Lornoxicam, biorelevant, discriminating, validation.
Dissolution tests are used in the pharmaceutical industry in a wide variety of application: To identify which sort of formulation will produce the best results in the clinic, to release products to the market, to verify batch-to-batch reproducibility, and to help identify whether changes made in the formulations or their manufacturing procedure after marketing approval are likely to effect the performance in the clinic. Further, dissolution tests can sometimes be implemented to determine whether a generic version of the medicine can be approved or not [1-3]. If the developed dissolution method mimics the GI-tract environment with discriminating power, it can be useful to forecast the in vivo behavior of formulations and to characterize the in vitro dissolution profiles of drug products during pharmaceutical development [4-8]. Bioequivalence problems arise in class II and class IV categories of the biopharmaceutical classification of drugs (BCS). The class II category, low solubility and high permeability drugs are identified as potential drug candidates for investigation. The low solubility aspects can be handled in order to develop a biorelevant and discriminating method for dissolution [9-13]. The development of a meaningful dissolution procedure for drug products with limited water solubility has been a challenge to both the pharmaceutical industry and the agencies that regulate them . Lornoxicam, 6-chloro-4-hydroxy-2-methyl-N-2-pyridinyl-2Hthieno[ 2,3-e]-1,2-thiazine-3-carboxamide-1,1-dioxide (fig. 1) is a novel nonsteroidal antiinflammatory agent with marked analgesic properties . Literature survey revealed that there is no official dissolution test has been reported for lorinoxicam. Therefore, the objective of present investigation was to develop and validate a discriminating and biorelevant dissolution test for lornoxicam.
Materials and Methods
All analytical grade chemicals and reagents were used for this investigation. Lornoxicam, the main active pharmaceutical ingredient was a gift sample from Hetero Drugs Limited, Hyderabad. The marketed formulations, Lornoxi 4, Lornoxi 8, Lorsaid 4 and Lorsaid 8 were procured from a local pharmacy. Chemicals like glacial acetic acid, hydrochloric acid, lactose, magnesium stearate, microcrystalline cellulose, potassium dihydrogen phosphate, sodium acetate, sodium dihydrogen phosphate, sodium hydroxide, sodium chloride, starch were purchased from S. D. Fine Chem Ltd, Mumbai, India; sodium lauryl sulphate (SLS) and Triton X100 were purchased from Himedia Ltd, Mumbai, India.
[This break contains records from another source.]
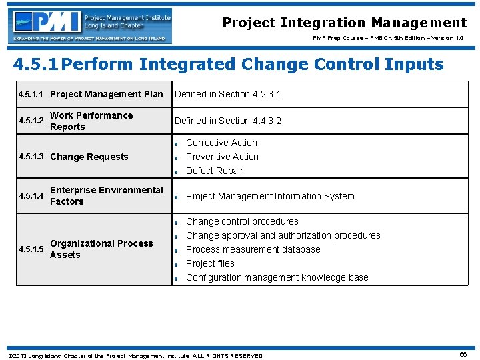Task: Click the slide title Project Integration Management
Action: click(344, 23)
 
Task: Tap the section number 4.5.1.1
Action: click(31, 95)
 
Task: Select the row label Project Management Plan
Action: click(107, 94)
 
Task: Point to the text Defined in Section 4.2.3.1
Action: click(227, 94)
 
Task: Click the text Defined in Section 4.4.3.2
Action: click(227, 121)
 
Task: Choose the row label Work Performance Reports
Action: click(91, 121)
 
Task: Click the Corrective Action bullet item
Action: click(221, 143)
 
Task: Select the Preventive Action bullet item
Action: click(222, 157)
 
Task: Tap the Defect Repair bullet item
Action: click(214, 171)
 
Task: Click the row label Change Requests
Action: click(89, 157)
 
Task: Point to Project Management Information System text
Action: click(270, 196)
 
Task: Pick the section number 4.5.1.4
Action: click(31, 196)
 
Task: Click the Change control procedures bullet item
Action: click(242, 221)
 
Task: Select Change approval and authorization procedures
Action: click(283, 235)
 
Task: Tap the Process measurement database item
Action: click(253, 249)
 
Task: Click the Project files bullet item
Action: click(210, 263)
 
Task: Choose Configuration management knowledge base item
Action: click(277, 277)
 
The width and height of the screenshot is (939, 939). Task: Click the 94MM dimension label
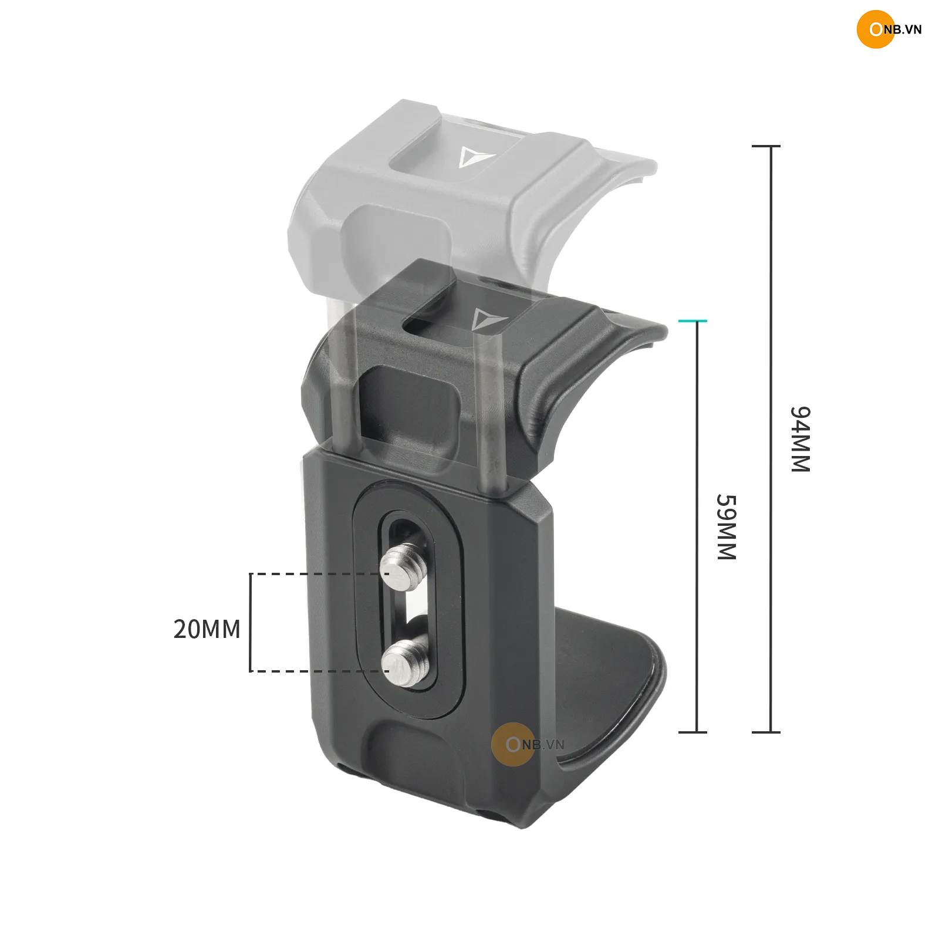point(799,439)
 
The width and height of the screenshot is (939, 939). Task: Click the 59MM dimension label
point(726,527)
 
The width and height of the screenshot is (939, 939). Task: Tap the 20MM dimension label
point(207,629)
Biorelevent media like simulated gastric fluid (SGF) without enzyme, SGF media with 0.25% w/v SLS, SGF media with 0.1% v/v Triton Χ 100, simulated intestinal fluid (SIF) without enzyme, fasted state simulated intestinal fluid (FaSSIF) pH 6.5, fed state simulated intestinal fluid (FeSSIF) pH 5.0 were prepared according to the USP procedures [16,17].
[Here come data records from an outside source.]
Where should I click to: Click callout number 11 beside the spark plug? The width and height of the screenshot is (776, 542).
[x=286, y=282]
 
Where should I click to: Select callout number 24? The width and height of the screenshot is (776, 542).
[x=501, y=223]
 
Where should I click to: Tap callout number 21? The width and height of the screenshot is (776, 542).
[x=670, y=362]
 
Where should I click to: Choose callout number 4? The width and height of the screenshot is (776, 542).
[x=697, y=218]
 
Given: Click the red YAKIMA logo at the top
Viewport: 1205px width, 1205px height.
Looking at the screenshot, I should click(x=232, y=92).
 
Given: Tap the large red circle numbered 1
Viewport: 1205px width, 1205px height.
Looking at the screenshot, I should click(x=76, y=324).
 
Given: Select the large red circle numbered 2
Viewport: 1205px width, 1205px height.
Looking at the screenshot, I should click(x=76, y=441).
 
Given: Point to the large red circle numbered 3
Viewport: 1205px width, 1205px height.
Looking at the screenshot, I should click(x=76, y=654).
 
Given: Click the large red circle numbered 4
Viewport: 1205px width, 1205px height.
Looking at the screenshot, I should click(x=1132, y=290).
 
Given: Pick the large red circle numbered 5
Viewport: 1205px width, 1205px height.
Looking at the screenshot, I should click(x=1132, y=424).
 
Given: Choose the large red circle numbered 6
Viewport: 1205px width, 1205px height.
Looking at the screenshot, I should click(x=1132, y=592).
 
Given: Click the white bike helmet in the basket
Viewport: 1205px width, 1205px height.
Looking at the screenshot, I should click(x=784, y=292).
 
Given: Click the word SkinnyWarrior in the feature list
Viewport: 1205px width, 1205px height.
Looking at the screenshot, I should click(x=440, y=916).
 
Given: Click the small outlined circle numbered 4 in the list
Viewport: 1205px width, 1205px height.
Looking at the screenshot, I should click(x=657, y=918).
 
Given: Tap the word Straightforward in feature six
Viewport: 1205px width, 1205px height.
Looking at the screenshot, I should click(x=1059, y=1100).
Electrolab-TDT-08L dissolution test apparatus, double beam 1800 UV/Vis spectrophotometer (Shimadzu, Japan), analytical balance (Shimadzu AUX 220, Japan), orbital shaker bath (Bio-Technics, India), pH meter (Elico, Hyderabad), ultrasonic cleaner (Sonica), tablet compression machine (Lab press- CIP machineries, Ahmedabad, India) and hardness tester (Secor, Hyderabad, India) were used in this study.
Standard solution of lornoxicam was diluted appropriately with 0.01M sodium hydroxide (NaOH) to obtain a solution containing 10 μg/ml lornoxicam. This solution was scanned between 200-400 nm .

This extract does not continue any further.